((
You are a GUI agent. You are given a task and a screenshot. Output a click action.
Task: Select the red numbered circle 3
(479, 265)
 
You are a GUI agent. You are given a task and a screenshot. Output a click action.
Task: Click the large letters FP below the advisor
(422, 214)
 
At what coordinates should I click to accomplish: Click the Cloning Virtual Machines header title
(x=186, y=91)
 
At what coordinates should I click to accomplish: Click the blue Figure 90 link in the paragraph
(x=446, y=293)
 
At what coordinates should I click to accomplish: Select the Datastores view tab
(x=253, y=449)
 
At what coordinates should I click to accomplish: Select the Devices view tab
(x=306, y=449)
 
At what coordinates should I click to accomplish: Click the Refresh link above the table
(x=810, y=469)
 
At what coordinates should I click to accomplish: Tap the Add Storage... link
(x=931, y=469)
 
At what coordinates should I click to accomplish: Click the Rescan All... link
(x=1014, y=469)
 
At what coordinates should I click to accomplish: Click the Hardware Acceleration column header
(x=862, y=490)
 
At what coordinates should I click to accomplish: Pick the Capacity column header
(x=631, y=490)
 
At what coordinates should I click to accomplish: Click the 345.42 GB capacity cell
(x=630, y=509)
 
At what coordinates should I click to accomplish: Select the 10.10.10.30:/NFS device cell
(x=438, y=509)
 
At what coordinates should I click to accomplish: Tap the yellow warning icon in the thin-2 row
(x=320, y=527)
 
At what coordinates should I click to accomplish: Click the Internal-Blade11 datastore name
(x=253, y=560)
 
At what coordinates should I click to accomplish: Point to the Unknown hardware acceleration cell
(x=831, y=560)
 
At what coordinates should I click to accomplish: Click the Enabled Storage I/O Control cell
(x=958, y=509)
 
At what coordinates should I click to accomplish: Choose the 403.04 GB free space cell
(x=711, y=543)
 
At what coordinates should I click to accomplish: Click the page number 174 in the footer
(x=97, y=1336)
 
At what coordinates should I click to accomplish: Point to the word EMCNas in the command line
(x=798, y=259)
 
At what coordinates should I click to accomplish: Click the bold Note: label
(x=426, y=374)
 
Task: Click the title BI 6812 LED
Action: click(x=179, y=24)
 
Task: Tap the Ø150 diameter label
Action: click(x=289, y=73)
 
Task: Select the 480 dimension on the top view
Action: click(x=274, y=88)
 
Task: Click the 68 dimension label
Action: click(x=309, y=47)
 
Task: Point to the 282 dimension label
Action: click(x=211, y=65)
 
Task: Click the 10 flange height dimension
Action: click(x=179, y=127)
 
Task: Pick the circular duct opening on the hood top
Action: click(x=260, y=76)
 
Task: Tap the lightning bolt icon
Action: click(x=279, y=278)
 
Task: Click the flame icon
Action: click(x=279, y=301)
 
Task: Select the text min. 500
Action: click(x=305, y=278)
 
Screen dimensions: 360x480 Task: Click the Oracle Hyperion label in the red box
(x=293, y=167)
))
Copy all of the data above line for line, changing nothing.

**Exercise answer:**
You are a GUI agent. You are given a task and a screenshot. Output a click action.
Task: Select the red numbered circle 3
(479, 265)
 
You are a GUI agent. You are given a task and a screenshot. Output a click action.
Task: Click the large letters FP below the advisor
(422, 214)
 
At what coordinates should I click to accomplish: Click the Cloning Virtual Machines header title
(x=186, y=91)
 
At what coordinates should I click to accomplish: Click the blue Figure 90 link in the paragraph
(x=446, y=293)
 
At what coordinates should I click to accomplish: Select the Datastores view tab
(x=253, y=449)
 
At what coordinates should I click to accomplish: Select the Devices view tab
(x=306, y=449)
 
At what coordinates should I click to accomplish: Click the Refresh link above the table
(x=810, y=469)
 
At what coordinates should I click to accomplish: Tap the Add Storage... link
(x=931, y=469)
 
At what coordinates should I click to accomplish: Click the Rescan All... link
(x=1014, y=469)
 
At what coordinates should I click to accomplish: Click the Hardware Acceleration column header
(x=862, y=490)
 
At what coordinates should I click to accomplish: Pick the Capacity column header
(x=631, y=490)
 
At what coordinates should I click to accomplish: Click the 345.42 GB capacity cell
(x=630, y=509)
 
At what coordinates should I click to accomplish: Select the 10.10.10.30:/NFS device cell
(x=438, y=509)
 
At what coordinates should I click to accomplish: Tap the yellow warning icon in the thin-2 row
(x=320, y=527)
 
At what coordinates should I click to accomplish: Click the Internal-Blade11 datastore name
(x=253, y=560)
 
At what coordinates should I click to accomplish: Point to the Unknown hardware acceleration cell
(x=831, y=560)
 
At what coordinates should I click to accomplish: Click the Enabled Storage I/O Control cell
(x=958, y=509)
 
At what coordinates should I click to accomplish: Choose the 403.04 GB free space cell
(x=711, y=543)
 
At what coordinates should I click to accomplish: Click the page number 174 in the footer
(x=97, y=1336)
 
At what coordinates should I click to accomplish: Point to the word EMCNas in the command line
(x=798, y=259)
 
At what coordinates should I click to accomplish: Click the bold Note: label
(x=426, y=374)
 
Task: Click the title BI 6812 LED
Action: click(x=179, y=24)
 
Task: Tap the Ø150 diameter label
Action: click(x=289, y=73)
 
Task: Select the 480 dimension on the top view
Action: click(x=274, y=88)
 
Task: Click the 68 dimension label
Action: click(x=309, y=47)
 
Task: Point to the 282 dimension label
Action: click(x=211, y=65)
 
Task: Click the 10 flange height dimension
Action: click(x=179, y=127)
 
Task: Pick the circular duct opening on the hood top
Action: click(x=260, y=76)
 
Task: Tap the lightning bolt icon
Action: click(x=279, y=278)
 
Task: Click the flame icon
Action: click(x=279, y=301)
 
Task: Select the text min. 500
Action: click(x=305, y=278)
 
Screen dimensions: 360x480 Task: Click the Oracle Hyperion label in the red box
(x=293, y=167)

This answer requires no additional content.